GIVEN TEXT:

"""

You are in shock. The description fits, and you realize that the individual never cared about you, that you were targeted, and that you allowed yourself to be scammed, either financially or emotionally. You’ve lost money, or your home, or your job, or your support network—or all of it.
Blame game
As you realize the depths of the betrayal, the blame game starts. And whom do you blame? Yourself.
You are furious with yourself for not seeing it sooner. You didn’t listen to people who warned you, or to your own inner voice that was telling you something was amiss. Instead, you believed the silver-tongued liar, the crying and pleading actor, whose real intention was to drain from you everything he or she could.
Besides everything physical and financial that you lost, you are most upset because you no longer have your sense of self. You feel like you lost your soul.
Now what?
The sociopath is responsible
First of all, recognize that you are not responsible for the abuse you experienced.
The sociopath may have blamed you for his or her actions, saying, “You made him (her) do it.” Understand that statements like these were all part of the manipulation. The terrible words were spoken specifically to throw you off-balance and break you down, so that the sociopath could maintain control.
He or she is responsible for the hurtful words—and for all abusive actions.
Commit to recovery
Next, know that you can recover. The key to recovery is recognizing that the fraud and betrayal is NOT WHO YOU ARE. The devastation by the sociopath is something that happened to you. The betrayal was an incident, an experience. Do not allow it to define the rest of your life.
Make a decision, a commitment to yourself, that you are going to heal.
This means you need to allow yourself to experience the deep wells of pain, disappointment and grief that the experience caused. You have to get it out of your system, and the only way to do that is to allow yourself to process the pain, which means feeling it.
Finally, you need to let the experience go. How do you do this? You accept that it happened, and that there is nothing you can do to change the past. This does not mean you excuse what the sociopath did. But you do recognize that the betrayal was an INCIDENT IN YOUR LIFE, and NOT LET IT DEFINE THE REST OF YOUR LIFE.
It is true that you will never be the same after the experience with the sociopath, and you may have, in fact, lost yourself. But by facing the pain, processing it and letting it go, you can find a new “you,” one with a richer, deeper understanding of the human condition, and more capacity for love and compassion than you ever had before.

"""

SHORT PROBLEM 1: Return, word for word, the portion of the passage above on recovering from a sociopath's betrayal that begins at the words "The sociopath may" and stops after the words "all abusive actions.".
SHORT PROBLEM 2: In the passage above on recovering from a sociopath's betrayal, what is identified as the key to recovery?

EXCERPTED RECORDS:
"""

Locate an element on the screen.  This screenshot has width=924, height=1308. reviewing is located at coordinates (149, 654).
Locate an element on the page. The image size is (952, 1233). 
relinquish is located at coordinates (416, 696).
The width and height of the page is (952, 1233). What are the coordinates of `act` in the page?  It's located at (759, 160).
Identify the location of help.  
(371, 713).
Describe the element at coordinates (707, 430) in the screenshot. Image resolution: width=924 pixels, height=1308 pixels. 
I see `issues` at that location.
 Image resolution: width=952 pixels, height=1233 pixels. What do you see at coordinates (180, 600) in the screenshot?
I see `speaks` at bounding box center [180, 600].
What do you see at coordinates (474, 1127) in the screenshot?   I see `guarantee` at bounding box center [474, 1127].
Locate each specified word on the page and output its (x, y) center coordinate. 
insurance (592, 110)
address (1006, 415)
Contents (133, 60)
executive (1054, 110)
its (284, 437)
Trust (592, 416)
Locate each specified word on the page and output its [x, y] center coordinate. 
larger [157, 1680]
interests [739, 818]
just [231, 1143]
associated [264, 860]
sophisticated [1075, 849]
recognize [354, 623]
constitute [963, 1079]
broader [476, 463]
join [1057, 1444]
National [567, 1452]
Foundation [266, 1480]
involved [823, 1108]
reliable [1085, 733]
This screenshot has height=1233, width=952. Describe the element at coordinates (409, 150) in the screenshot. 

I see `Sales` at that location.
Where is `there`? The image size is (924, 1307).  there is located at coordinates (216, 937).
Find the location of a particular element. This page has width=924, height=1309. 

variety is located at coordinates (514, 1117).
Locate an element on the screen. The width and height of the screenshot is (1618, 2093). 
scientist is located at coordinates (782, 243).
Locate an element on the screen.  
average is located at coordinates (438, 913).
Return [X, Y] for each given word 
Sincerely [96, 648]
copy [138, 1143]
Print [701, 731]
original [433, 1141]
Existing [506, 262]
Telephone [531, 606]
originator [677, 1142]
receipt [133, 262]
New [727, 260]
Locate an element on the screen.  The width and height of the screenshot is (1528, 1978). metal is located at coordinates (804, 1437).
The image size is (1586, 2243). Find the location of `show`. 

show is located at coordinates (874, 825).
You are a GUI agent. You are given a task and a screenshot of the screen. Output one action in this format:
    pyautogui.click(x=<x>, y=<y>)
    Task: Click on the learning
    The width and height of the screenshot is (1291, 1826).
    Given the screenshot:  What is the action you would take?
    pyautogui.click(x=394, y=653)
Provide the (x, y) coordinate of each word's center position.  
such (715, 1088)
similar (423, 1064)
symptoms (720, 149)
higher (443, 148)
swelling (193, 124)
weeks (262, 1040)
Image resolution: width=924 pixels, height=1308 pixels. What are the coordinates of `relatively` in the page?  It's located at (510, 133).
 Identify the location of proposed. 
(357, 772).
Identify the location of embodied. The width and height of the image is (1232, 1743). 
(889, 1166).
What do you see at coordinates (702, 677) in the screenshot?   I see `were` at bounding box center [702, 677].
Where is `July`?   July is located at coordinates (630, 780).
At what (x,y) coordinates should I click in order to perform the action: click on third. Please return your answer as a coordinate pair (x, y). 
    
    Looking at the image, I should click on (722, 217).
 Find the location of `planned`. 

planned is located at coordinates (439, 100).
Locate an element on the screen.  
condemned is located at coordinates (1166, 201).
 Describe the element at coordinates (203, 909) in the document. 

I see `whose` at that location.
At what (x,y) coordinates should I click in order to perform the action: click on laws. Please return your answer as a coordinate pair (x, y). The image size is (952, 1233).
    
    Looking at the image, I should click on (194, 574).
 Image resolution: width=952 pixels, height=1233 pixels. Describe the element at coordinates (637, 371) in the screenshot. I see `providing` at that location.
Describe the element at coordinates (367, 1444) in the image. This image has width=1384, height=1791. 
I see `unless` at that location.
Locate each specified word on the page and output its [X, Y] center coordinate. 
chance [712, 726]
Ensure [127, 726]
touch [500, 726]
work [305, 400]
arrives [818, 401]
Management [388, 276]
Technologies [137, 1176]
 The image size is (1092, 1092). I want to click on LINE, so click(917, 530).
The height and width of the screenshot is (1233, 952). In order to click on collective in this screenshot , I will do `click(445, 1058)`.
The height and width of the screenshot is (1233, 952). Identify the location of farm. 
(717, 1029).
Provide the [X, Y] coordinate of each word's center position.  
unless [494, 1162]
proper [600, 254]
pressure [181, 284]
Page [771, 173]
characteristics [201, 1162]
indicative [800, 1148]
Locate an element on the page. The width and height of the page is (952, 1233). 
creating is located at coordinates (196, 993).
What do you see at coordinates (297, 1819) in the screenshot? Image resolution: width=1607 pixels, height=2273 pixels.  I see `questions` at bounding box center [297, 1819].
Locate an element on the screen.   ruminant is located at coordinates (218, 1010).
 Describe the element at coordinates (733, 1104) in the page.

"""

CORRECT RESULT 1:
The sociopath may have blamed you for his or her actions, saying, “You made him (her) do it.” Understand that statements like these were all part of the manipulation. The terrible words were spoken specifically to throw you off-balance and break you down, so that the sociopath could maintain control.
He or she is responsible for the hurtful words—and for all abusive actions.

CORRECT RESULT 2: Recognizing that the fraud and betrayal is not who you are.